*WRITTEN PROBLEM A:*
Answer these questions using the text on crank length, one line each:
(i) Which crank lengths does the opening writer call rather short?
(ii) According to the opening writer, what benefit might explain why rotor cranks are popular?
(iii) How does the length of the cranks on the reply writer's 'bent compare with the length of those on the MTB?
*WRITTEN PROBLEM B:* Carry on the text on crank length from the point where it stops.

*SOURCE:*
150/160mm cranks are rather short...why do you use shorter cranks on a bent?.I always thought as they dont climb that well that the long cranks would help...maybee thats why rotor cranks are popular as you can run a standard length crank but get the benifits of a shorter one.

The answer's a complicated and somewhat vague one, I'm afraid, but I'll try to explain as I see it.

The first thing you notice when you get on a bent is how much longer the cranks feel. It feels like the knee is being bent up quite severely. I don't know why this is. Richard commented on it and I certainly felt the effect, even though the cranks on my 'bent are the same length as on my MTB. (The reverse happens too: when I get back on my MTB, I feel like my cranks have been shortened.

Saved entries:

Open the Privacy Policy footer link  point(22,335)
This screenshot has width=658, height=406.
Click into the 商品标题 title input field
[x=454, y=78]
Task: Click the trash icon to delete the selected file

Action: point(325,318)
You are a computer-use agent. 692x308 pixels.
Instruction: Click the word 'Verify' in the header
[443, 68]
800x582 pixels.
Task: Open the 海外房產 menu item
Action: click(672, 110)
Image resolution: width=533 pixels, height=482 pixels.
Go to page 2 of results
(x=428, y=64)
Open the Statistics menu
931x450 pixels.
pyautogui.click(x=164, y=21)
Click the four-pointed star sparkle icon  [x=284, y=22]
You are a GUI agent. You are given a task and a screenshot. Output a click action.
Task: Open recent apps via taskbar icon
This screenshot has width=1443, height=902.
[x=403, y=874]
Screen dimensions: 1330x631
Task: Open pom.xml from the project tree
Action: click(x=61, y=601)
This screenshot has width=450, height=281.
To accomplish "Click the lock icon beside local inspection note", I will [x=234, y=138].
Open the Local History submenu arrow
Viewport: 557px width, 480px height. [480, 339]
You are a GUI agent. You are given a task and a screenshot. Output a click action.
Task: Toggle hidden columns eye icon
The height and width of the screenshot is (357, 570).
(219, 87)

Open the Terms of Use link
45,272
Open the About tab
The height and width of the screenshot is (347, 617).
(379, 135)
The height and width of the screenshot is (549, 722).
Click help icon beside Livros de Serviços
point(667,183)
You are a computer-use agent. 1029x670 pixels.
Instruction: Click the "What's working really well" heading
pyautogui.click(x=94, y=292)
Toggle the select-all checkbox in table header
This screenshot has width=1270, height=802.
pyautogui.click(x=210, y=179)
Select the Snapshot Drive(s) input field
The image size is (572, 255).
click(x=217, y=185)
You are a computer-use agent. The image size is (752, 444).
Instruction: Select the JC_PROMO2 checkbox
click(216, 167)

*EXPECTED OUTPUT A:*
(i) 150/160mm
(ii) You can run a standard length crank but get the benefits of a shorter one.
(iii) They are the same length.

*EXPECTED OUTPUT B:*
Anyway, that is "the perception" part of the answer. Physiologically, the idea is that since you can't stand and grind on a 'bent, you must spin. The faster you spin, the more power you can output. Short cranks facilitate spinning because each rotation needs less "foot travel" to complete the cycle.

The other physiological reason is the reduced angle of bend in the knee. It lets the leg be in it's optimum position to fully utilise the quads for power generation throughout a proportionally longer segment of the stroke. By that, I mean you can start applying power when the upper crank is at (say) 10.00 o'clock instead of (say) 11.00 o'clock*.

Now, this is all theory as far as I'm concerned. However, many 'bent riders claim a definite improvement in overall speeds when they reduce their crank lengths and reduce their gearing appropriately (ie they increase their cadence for any given speed.) Placebo? Who knows, but I'm going to give it a go when I can.

Mini Man's points about reduced wind resistance are also valid reasons as to why shorter cranks might be providing improved speeds.

As for world class riders with Q-rings: I know that Ned Overend uses them for his MTB World Cup events. Then again, he is over 50 and still winning, so maybe he's just a freak ..... :)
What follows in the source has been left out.